La mise en œuvre ne sera pas immédiate. Le directeur général de de la CNAM doit établir un cahier des charges inspiré vraisemblablement des expériences existantes, avant la fin d’année 2024. La commission nationale paritaire doit rendre son avis dans un délai d’un mois à compter de sa saisine. À défaut d’avis dans ce délai, l’avis de la CPN est réputé rendu. Les cabinets de groupe et les maisons de santé pluridisciplinaires souhaitant mettre en œuvre le paiement forfaitaire dans leur structure devront se signaler auprès de leur CPAM de rattachement en répondant à ce cahier des charges. Reste à savoir si les médecins généralistes seront nombreux à se tourner vers cette nouvelle forme de pratique.

L'assurance maladie et les syndicats médicaux veulent freiner le développement des cabinets à horaires étendus

L’assurance maladie et les syndicats médicaux se sont mis d’accord pour freiner, voire remettre en cause le développement des cabinets à horaire étendu (CHE). Fonctionnant de 9h à 22h, 7 jours sur 7, ces structures accueillent les patients sans réservation préalable ; elles se sont notamment développées autour de Marseille, et en Bretagne plus récemment.

Pour combattre ces structures, les syndicats médicaux et l’assurance maladie ont d’une part réduit la valeur des majorations de tarif pour les actes de nuit de 20h00 à 00h00 (MN), et pour les jours fériés (F). Par ailleurs, ces majorations ne peuvent être cotées que pour des motifs d’urgence, « pour une affection ou la suspicion d'une affection mettant en jeu la vie du patient ou l'intégrité de son organisme et entraînant la mobilisation rapide des ressources humaines et matérielles », une vision très restrictive des soins non programmés.

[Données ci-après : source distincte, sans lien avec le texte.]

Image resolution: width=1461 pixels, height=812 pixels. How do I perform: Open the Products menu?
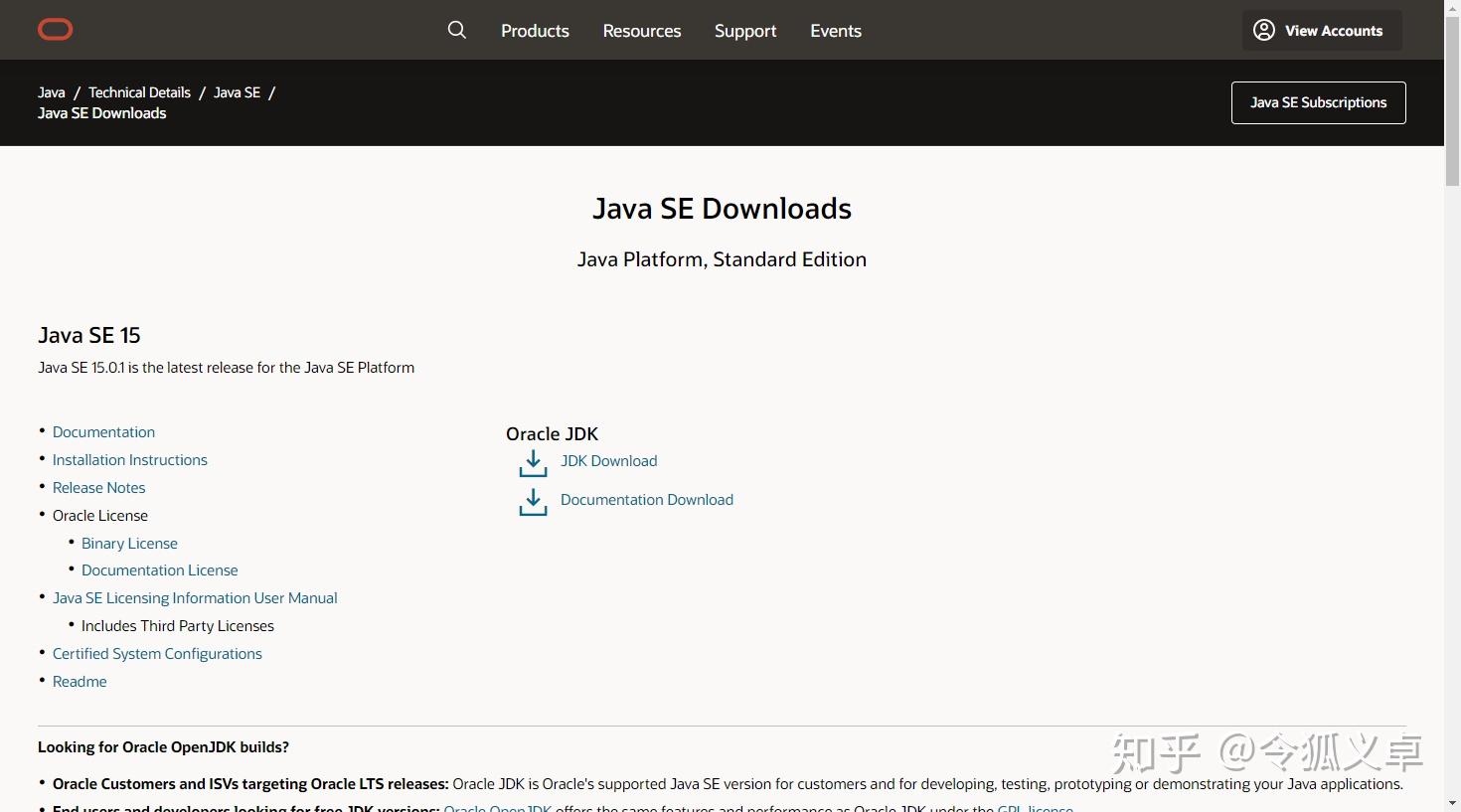coord(535,31)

Une majorité de médecins généralistes ne veulent plus travailler comme leurs aînés le soir, au-delà de 19 heures, ce qui est parfaitement légitime. Mais pourquoi refuser que s’implantent des cabinets médicaux qui répondent à la demande de soins en soirée, et le week-end ? Est-ce que l’assurance maladie préfère que les patients aient recours aux urgences ? À quel prix ? À qui peuvent s’adresser les actifs qui ne peuvent consulter dans la journée, pour eux-mêmes et leurs enfants ? Faut-il parler d’effet d’aubaine, comme le président du syndicat CSMF des généralistes ? Où sont les risques pour l’assurance maladie ? C’est auprès des spécialistes que la demande de soins progresse le plus (+ 25 % depuis 2010) alors que l'accès aux généralistes est relativement stable (comptes de la santé 2023).